Boosting extremism is Facebook’s business model – 07/14/2021 – Lúcia Guimarães

A book recently published in the United States manages to compound the pessimism of those who see Facebook as a global threat to democracy. “An Ugly Truth: Inside Facebook’s Battle for Domination” was written by two award-winning New York Times reporters, Sheera Frenkel and Cecilia Kang.

This is not the first X-ray of the company founded by Mark Zuckerberg, which, with nearly 3 billion users, has just been valued at 1,000 billion dollars. But the book is based on an unprecedented amount of testimony from current and former Facebook employees.

The result is an accurate account of the calculated choices made by Zuckerberg and his senior executives. On the cover, Zuckerberg’s face appears in close-up, and the back cover is occupied by the face of COO Sheryl Sandberg, flanked by a list of apologies they both made between 2006. and 2020.

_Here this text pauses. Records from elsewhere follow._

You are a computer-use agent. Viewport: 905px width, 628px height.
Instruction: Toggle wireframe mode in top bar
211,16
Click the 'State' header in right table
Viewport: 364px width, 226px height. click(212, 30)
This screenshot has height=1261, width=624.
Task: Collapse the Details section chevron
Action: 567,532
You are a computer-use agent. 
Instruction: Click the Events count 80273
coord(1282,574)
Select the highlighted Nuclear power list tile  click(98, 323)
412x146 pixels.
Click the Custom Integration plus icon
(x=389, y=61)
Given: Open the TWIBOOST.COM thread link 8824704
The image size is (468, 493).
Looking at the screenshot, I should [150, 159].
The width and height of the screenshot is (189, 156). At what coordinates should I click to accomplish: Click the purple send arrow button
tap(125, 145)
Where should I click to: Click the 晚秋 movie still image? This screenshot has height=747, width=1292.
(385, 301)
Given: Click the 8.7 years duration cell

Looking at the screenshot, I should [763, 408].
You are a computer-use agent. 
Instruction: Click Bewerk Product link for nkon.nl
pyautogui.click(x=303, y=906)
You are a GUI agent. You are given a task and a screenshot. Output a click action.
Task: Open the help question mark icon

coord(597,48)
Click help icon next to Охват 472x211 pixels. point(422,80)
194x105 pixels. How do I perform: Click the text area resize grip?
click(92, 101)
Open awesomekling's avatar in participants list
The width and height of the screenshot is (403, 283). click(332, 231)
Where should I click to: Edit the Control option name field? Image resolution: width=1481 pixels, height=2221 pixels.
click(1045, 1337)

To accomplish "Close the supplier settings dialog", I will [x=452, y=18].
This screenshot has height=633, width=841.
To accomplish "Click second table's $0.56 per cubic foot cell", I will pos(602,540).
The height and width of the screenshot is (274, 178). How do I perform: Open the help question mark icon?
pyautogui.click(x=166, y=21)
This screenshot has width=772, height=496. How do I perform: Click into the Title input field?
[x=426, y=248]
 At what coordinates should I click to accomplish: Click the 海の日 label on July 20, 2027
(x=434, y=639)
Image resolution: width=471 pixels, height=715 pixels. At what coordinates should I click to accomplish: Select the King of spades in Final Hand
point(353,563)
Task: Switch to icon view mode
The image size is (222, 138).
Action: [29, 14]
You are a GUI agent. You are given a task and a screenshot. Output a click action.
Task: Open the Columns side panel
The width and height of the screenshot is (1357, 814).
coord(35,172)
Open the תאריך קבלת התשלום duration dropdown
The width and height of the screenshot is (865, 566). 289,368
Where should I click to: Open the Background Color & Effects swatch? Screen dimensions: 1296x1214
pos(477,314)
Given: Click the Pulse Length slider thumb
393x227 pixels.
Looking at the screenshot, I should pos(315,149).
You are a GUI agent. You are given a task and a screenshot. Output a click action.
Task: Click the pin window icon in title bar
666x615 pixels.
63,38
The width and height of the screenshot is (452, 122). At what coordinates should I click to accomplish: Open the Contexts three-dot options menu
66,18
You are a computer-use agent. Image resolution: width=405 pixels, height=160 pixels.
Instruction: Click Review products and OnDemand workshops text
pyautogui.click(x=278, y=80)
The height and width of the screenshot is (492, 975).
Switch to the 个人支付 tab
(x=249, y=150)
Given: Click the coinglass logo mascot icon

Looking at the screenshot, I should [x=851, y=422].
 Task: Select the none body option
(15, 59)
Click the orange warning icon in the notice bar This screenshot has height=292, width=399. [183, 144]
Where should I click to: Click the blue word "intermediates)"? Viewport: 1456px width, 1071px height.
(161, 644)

The lack of sincerity or regret for wrongdoing, ranging from violations of privacy to complicity in interference with the elections, to the dissemination of disinformation during the pandemic, is proven by the facts recounted in the book. .

The authors focus on the period between 2016, when the platform was instrumental in electing Donald Trump, until January of this year, when the former president was banned from all social media after inciting to the violent invasion of the Capitol on January 6. .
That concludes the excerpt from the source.